Data from The Mitotic Kinase Aurora-A Induces Mammary Cell Migration and Breast Cancer Metastasis by Activating the Cofilin-F-actin Pathway

The mitotic kinase Aurora-A (Aur-A) is required to form the bipolar spindle and ensure accurate chromosome segregation before cell division. Aur-A dysregulation represents an oncogenic event that promotes tumor formation. Here, we report that Aur-A promotes breast cancer metastasis. Aur-A overexpression enhanced mammary cell migration by dephosphorylation and activation of cofilin, which facilitates actin reorganization and polymerization.
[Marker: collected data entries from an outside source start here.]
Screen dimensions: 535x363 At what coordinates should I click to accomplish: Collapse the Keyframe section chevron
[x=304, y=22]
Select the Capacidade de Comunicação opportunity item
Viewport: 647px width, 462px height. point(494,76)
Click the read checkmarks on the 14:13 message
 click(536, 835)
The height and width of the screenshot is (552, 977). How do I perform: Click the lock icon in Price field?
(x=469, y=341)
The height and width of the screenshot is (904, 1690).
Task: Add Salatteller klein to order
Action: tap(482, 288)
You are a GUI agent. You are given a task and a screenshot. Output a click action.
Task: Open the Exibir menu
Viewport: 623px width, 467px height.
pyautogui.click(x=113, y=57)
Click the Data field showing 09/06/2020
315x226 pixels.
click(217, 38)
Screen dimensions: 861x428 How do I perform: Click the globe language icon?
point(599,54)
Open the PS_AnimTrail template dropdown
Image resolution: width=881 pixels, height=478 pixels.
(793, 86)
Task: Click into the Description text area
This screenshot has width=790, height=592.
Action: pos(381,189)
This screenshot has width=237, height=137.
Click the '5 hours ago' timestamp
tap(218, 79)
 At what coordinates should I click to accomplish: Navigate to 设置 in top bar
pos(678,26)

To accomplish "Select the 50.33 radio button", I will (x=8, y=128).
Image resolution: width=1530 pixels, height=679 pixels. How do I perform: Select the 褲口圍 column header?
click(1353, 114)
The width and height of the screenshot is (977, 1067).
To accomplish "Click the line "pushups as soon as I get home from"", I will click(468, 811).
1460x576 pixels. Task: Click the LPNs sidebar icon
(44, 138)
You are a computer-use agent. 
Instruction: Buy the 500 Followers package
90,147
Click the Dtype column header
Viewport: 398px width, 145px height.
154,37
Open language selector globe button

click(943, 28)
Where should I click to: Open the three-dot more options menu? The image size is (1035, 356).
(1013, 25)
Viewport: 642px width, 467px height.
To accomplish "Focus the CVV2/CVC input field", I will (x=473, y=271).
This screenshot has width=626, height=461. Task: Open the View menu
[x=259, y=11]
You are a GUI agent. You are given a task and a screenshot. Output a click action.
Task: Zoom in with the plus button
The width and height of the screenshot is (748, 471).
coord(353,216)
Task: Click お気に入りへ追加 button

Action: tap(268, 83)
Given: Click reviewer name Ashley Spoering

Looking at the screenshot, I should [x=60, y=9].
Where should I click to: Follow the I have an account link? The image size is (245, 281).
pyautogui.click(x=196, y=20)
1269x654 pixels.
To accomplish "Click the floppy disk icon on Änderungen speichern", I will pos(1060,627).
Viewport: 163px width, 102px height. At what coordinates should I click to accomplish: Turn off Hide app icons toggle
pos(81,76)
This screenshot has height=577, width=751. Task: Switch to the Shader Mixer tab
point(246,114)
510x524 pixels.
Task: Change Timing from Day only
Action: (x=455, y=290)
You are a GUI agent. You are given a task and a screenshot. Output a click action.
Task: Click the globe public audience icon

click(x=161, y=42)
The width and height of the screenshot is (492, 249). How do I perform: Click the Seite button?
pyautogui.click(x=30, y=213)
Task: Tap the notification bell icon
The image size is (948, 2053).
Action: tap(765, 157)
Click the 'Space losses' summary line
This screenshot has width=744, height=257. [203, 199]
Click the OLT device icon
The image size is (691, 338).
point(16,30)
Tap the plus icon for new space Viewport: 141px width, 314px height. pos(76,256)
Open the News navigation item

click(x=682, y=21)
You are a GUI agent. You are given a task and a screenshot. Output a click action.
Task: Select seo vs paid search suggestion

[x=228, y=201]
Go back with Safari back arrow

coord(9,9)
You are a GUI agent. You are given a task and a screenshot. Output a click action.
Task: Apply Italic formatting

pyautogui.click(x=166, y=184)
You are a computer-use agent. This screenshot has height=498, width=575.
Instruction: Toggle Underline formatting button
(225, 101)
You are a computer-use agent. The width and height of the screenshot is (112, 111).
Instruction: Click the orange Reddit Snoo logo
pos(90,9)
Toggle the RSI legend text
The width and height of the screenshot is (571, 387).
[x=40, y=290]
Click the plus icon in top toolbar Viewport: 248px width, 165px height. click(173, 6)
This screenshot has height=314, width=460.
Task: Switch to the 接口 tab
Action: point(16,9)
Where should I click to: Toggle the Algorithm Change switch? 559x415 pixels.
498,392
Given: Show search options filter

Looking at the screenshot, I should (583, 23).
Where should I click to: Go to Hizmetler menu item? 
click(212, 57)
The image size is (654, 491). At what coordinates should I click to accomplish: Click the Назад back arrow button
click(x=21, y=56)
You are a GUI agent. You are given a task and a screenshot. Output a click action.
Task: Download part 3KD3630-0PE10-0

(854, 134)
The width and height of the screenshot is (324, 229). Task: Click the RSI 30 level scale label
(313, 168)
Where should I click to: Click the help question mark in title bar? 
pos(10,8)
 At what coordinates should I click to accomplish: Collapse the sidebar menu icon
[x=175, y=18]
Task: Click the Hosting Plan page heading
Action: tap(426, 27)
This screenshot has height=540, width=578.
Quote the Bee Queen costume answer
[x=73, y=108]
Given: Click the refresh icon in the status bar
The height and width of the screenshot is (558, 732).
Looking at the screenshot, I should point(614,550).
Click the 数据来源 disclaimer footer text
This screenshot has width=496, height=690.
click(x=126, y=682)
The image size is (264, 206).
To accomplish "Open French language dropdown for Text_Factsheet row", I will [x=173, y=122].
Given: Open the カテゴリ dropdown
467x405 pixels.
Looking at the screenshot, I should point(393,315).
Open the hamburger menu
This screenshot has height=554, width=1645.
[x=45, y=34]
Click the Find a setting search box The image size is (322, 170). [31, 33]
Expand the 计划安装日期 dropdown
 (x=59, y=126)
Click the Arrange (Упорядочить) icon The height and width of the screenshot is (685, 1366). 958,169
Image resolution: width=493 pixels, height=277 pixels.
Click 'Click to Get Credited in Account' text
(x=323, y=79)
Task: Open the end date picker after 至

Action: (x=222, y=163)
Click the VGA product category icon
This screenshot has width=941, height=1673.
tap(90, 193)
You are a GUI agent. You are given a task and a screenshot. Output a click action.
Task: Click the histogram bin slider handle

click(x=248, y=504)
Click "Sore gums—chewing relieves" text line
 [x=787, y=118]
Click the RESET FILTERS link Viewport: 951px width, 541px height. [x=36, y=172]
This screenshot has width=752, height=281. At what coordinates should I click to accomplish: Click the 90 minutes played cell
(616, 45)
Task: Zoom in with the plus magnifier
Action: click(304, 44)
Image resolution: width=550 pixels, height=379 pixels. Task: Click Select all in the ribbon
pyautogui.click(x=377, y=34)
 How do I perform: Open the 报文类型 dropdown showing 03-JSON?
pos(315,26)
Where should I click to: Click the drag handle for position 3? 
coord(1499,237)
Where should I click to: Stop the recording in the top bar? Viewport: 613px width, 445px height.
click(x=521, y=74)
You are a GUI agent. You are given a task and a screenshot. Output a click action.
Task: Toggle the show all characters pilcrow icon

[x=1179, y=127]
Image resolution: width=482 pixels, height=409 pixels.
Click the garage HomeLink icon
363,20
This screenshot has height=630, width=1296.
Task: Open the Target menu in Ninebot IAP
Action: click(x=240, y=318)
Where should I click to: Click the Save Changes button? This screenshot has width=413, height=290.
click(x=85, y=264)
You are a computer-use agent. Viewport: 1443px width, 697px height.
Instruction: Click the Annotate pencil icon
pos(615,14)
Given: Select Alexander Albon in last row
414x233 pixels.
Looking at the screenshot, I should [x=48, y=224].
Cofilin knockdown impaired Aur-A–driven cell migration and protrusion of the cell membrane. Conversely, overexpression of activated cofilin abrogated the effects of Aur-A knockdown on cell migration. Moreover, Aur-A overexpession increased the expression of the cofilin phosphatase Slingshot-1 (SSH1), contributing to cofilin activation and cell migration. We found that phosphatidylinositol 3-kinase (PI3K) inhibition blocked Aur-A–induced cofilin dephosphorylation, actin reorganization, and cell migration, suggesting crosstalk with PI3K signaling and a potential benefit of PI3K inhibition in tumors with deregulated Aur-A. Additionally, we found an association between Aur-A overexpression and cofilin activity in breast cancer tissues. Our findings indicate that activation of the cofilin-F-actin pathway contributes to tumor cell migration and metastasis enhanced by Aur-A, revealing a novel function for mitotic Aur-A kinase in tumor progression. Cancer Res; 70(22); 9118–28. ©2010 AACR.